Work to do:
Repeat, character for character, the rows below from the line containing "This screenshot has height=1494, width=2392." through the line containing "tap(119, 34)", with both of those lines included.

Material to process:
################

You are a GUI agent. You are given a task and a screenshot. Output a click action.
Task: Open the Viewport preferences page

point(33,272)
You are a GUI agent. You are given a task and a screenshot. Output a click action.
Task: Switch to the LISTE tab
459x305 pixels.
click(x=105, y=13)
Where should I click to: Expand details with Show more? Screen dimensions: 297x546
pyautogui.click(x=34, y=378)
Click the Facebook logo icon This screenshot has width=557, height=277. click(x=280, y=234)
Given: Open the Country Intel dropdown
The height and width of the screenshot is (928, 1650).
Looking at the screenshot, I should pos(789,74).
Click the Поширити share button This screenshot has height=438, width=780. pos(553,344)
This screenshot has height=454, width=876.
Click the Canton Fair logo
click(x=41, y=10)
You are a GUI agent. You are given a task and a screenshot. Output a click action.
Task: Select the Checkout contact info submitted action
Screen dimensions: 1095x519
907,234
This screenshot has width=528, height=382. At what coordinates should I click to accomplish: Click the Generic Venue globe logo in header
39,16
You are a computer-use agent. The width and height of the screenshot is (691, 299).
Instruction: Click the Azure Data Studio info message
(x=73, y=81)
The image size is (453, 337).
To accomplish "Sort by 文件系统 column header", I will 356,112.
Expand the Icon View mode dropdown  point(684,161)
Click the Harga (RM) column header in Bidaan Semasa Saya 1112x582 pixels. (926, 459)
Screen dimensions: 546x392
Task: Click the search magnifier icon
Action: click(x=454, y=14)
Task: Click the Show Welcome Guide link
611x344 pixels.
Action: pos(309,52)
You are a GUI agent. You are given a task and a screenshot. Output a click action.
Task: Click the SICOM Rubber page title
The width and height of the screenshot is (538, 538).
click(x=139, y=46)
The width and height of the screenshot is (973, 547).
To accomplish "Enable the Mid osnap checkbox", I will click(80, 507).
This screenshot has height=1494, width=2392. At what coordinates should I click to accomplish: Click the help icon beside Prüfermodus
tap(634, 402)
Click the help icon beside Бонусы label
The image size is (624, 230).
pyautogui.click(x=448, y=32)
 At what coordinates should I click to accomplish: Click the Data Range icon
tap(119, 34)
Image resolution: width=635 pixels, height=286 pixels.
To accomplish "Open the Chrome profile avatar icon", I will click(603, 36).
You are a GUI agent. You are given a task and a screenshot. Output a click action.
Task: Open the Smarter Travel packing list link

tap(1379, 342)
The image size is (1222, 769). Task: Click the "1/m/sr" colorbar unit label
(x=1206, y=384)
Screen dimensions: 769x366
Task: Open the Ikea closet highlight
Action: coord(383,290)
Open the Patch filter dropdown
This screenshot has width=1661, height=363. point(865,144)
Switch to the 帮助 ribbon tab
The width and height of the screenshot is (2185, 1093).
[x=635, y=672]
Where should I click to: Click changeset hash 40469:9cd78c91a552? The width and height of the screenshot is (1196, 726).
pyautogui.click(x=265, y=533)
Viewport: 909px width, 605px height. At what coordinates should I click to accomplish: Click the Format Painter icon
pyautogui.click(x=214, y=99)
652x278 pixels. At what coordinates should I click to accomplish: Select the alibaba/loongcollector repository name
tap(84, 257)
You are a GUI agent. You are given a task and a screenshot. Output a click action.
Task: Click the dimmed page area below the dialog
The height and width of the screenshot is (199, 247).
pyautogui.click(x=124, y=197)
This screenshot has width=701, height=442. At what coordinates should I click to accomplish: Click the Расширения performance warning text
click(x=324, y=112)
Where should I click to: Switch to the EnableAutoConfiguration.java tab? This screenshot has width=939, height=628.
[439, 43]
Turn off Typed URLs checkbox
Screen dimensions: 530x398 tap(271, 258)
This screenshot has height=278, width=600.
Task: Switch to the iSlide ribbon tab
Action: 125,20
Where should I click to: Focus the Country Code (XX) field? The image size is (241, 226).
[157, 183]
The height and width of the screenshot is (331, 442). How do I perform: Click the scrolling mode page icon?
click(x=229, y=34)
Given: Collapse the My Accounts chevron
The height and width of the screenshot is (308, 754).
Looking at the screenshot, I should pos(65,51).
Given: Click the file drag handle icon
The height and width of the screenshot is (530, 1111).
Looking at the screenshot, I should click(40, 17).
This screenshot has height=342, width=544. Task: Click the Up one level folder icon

################

The reply:
This screenshot has height=1494, width=2392. At what coordinates should I click to accomplish: Click the help icon beside Prüfermodus
tap(634, 402)
Click the help icon beside Бонусы label
The image size is (624, 230).
pyautogui.click(x=448, y=32)
 At what coordinates should I click to accomplish: Click the Data Range icon
tap(119, 34)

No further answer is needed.